BSc Photo


Dr Richie Abel runs a module on the BSc Surgery and Anaesthesia, to prepare students for innovations in musculoskeletal surgery. 


Improvements in clinical practice are increasingly dependent upon the successful design and application of innovative technology. Students will be presented with an opportunity to meet surgical innovators in from several specialties and learn the steps (and miss steps) that have led to the successful progress of ideas from identifying a clinical need, to innovation, commercialisation and adoption.

Aim and objectives

The aim of this module is to explain the pathway from lab based research to translation and commercialisation. At the end of the module students will be expected to:

  • Understand that translational research promotes enhancements in disease prevention, diagnosis, and therapies  

  • Understand that translational research requires an interdisciplinary approach

  • Explore novel and emerging surgical technologies

  • Understand the technological challenges faced by surgeons

  • Critically appraise the issues involved in the application of technology in surgery e.g. funding, training, safety etc.

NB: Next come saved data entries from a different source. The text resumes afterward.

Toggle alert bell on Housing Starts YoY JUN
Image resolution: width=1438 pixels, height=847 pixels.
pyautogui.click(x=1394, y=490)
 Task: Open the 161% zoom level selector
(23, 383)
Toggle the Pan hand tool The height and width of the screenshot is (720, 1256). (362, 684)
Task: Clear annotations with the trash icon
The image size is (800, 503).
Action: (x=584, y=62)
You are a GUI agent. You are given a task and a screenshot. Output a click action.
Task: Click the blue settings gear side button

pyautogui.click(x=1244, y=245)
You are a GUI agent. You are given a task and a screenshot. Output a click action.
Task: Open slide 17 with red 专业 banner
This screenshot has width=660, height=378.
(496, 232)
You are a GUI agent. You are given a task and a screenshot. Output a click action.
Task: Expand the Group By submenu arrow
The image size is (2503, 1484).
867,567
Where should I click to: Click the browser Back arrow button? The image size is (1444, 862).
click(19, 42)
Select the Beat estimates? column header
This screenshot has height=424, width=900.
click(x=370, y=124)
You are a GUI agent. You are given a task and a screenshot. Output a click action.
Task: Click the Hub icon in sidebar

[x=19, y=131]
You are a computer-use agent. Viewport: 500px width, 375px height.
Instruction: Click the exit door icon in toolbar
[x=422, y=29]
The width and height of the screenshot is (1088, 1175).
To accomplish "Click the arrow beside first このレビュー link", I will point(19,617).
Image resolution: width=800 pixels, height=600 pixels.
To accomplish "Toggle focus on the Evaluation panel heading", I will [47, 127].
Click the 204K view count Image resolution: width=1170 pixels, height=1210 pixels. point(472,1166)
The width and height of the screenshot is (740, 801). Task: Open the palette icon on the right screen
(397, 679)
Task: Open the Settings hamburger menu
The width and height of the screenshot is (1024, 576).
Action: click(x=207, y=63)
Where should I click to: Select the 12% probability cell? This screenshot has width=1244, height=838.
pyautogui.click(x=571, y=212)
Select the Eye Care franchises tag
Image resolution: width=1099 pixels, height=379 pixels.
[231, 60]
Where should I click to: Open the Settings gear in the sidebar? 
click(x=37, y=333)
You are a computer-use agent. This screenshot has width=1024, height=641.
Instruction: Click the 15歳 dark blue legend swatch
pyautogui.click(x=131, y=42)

  • Explain translational product pathway(s) from concept to market

Understand the potential and future direction of innovative surgical technology 


Module 3 is designed to prepare students for the big innovations in surgery over the next decade. An example of this is the patient matched orthopaedics theme run by the MSk Lab.

Patient Matched Orthopaedics

Spin out company Embody has a mission to deliver cost effective personalised orthopaedic surgery for everyone. Embody provides tools for surgeons to plan each patient’s surgery in 3D. Creating 3D printed patient matched instruments to guide the surgery, minimising bone resection and preserving soft tissues. Prof Justin Cobb and his interdisciplinary team will discuss novel approaches to orthopaedic surgery and explain how the research was translated and commercialised via a spin out.

    • Surgical challenges in hip and knee disease
    • Patient-matched surgery
    • Spinning out companies
    • Regulatory pathways and clinical trials
    • Surgical skills (practical session)
    • Research outputs for medical careers (Q & A session)

1. Bioactive Scaffolds

Tissue engineering evolved from the field of biomaterials development and refers to the practice of combining scaffolds, cells, and biologically active molecules into functional tissues. The goal of tissue engineering is to assemble functional constructs that restore, maintain, or improve damaged tissues or whole organs. Prof Julian Jones and his interdisciplinary team will discuss novel approaches to tissue regeneration and explain how the research will be translated and commercialised via a spin out company.

    • Introduction to biomaterials
    • Importance of ions stimulating bone repair
    • Type II collagen production
    • Bioactive ceramic products
    • Composite and hybrid materials
    • Links to Embody and 3D printing
    • Commercialisation (Q & A session)


2. Challenges in Trauma Research

Traumatic injuries pose unique challenges to researchers. Sqn Ldr Phill Pearce and Major Dan Stinner will use the example of blast injury to discuss the research opportunities across the entire continuum of patient care. They will examine research methodology ranging from methods used to translate blast events to the laboratory, to the decision making underlying the rehabilitation of the seriously wounded 

  • Introduction to trauma research

  • Blast injuries and the role of multidisciplinary research

  • Evidence based decision making

  • Amputation and Limb Salvage

  • How to measure rehabilitative success

  • Trauma and military careers (Q&A Session)

3. Vascular Surgery

Improving patient safety is a key part of the healthcare system. When researching, and innovating surgical care clinical and non-clinical researchers must study patient safety. Mr Pasha Normahani will explain how a whole set of methods have been created to simulate surgery, as well as identify and quantify sources of error. Using the landscape and burden of error in vascular surgery as an example.

  • Public perception of safety

  • Patient pathway simulation

  • Understanding surgical error

  • Reducing errors by teams

  • Health economics and the impact of patient safety

External Fixation Practical

Many of the students on the Surgery and Anaesthesia BSc aspire to become surgeons. Mr Chinmay Gupte and Mr Matt Jaggard will provide a practical in external fixation which will allow students to start acquiring surgical skills and put some of the taught lectures into perspective. The practical will involve applying an external fixator to bone models, and also performing an internal fixation operation on the hip on a virtual reality model.


Graduates and staff from Imperial College, and numerous collaborators around the globe, have improved patient care and quality of life through surgical innovation. Hopefully this module will provide the inspiration and basic knowledge that the class of 2017 will need take part in or lead surgical innovation.